Of course it should also be acceptable to ask for behaviour guidelines for such spaces if you're looking for more explicit clarification.

  • Yes, the point about treating other people as peers is very important. Of course, if one's boss is temporarily pretending to be more respectful than you know they'll be the next day, it amounts to entrapment. Depends a lot on the people involved. Commented Aug 20, 2021 at 22:37
  • 3
    "Which of the two below would you prefer to be told?" - That depends on whether the meeting wants to reach a practical solution to a problem, or just have a nice long touch-feely discussion about nothing in particular. A genuinely "terrible idea" isn't worth wasting time on.
    – alephzero
    Commented Aug 20, 2021 at 23:59
  • 2
    @alephzero If you sincerely don't mind at all if someone calls your idea "terrible", that's fine, but you'd very much be the exception to the rule. Asking someone how some solution would work in a specific situation seems about as technical and objective-focused as you can get, so I'm not sure how that would be "a nice long touch-feely discussion about nothing in particular".
    – NotThatGuy
    Commented Aug 21, 2021 at 1:04
  • 4
    Trouble is, in certain types of meetings, the usual case is that the person proposing the terrible, non-scalable idea is powerful, in the sense that the committee will, by default, vote in favour of implementing any idea that person proposes, unless someone makes a compelling and explicit case against it. In that case, the powerful person, confronted with the question "How well will this scale?", can just give an evasive and/or weasel-worded answer which does not contain any clear assertion X to refute, and the terrible idea gets implemented. Commented Aug 21, 2021 at 11:53
  • 1
    @DanielHatton My intention was simply to define what a "safe space" is, explain why this should generally not be an objectionable thing and give suggestions in line with that. Whether and how the behaviour of coworkers justifies acting contrary to this definition is something you'll need to judge for yourself. I did say constructive criticism might be acceptable, but I can't think of a plausible scenario where pure criticism would ever be appropriate for any sincere and respectful suggestion or idea.
    – NotThatGuy
    Commented Aug 21, 2021 at 20:36

A safe space is a place, where the identity is usually protected. In other words, you are protected (I never understood how). The only reason I can think of it being introduced in meetings is to make it possible to not have personal negative feelings after a disagreement. This may be due to your ego or such but this does have an effect.

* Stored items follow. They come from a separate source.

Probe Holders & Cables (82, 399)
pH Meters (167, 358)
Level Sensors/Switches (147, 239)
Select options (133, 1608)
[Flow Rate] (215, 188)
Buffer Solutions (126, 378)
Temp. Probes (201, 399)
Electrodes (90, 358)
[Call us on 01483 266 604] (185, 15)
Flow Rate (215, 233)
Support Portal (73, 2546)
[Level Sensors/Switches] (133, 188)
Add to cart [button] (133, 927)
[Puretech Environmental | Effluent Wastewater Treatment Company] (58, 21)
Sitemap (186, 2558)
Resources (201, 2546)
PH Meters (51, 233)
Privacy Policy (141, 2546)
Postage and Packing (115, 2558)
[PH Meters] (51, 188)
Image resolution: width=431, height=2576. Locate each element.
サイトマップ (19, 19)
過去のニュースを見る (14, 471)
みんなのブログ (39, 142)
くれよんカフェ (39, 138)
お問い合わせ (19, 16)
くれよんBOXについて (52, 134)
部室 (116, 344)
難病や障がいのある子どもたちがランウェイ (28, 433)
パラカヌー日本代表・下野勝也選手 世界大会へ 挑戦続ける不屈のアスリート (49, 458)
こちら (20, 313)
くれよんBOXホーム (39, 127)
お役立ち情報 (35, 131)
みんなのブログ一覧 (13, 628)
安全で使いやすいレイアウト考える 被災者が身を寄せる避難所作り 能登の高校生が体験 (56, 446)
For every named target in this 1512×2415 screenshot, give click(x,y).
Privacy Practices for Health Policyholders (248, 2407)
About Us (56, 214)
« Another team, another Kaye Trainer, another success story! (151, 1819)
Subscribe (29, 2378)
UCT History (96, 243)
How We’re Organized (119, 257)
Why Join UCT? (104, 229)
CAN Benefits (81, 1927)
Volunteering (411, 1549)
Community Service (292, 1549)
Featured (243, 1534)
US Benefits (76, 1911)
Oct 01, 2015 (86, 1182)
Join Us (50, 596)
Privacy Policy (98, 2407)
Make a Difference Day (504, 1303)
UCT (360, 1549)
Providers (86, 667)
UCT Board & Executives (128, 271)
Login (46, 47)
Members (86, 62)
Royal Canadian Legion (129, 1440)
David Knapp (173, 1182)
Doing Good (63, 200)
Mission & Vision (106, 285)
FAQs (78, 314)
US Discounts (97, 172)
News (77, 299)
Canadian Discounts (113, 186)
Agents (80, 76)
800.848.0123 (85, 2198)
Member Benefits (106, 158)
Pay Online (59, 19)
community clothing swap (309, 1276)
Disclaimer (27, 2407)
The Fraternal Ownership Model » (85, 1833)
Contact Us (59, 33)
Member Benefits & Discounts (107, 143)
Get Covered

Another definition used by others is usually when there are sensitive topics such as racial discrimination or sexual harassment which might make people disagree on really high ends.

These are the only definition that ever comes to my mind.

edit : My explanation is a little less intuitive than the best answer here by Bryan Krause.

  • 4
    "A safe space is a place, where the identity is usually protected".... I don't understand what you mean by this.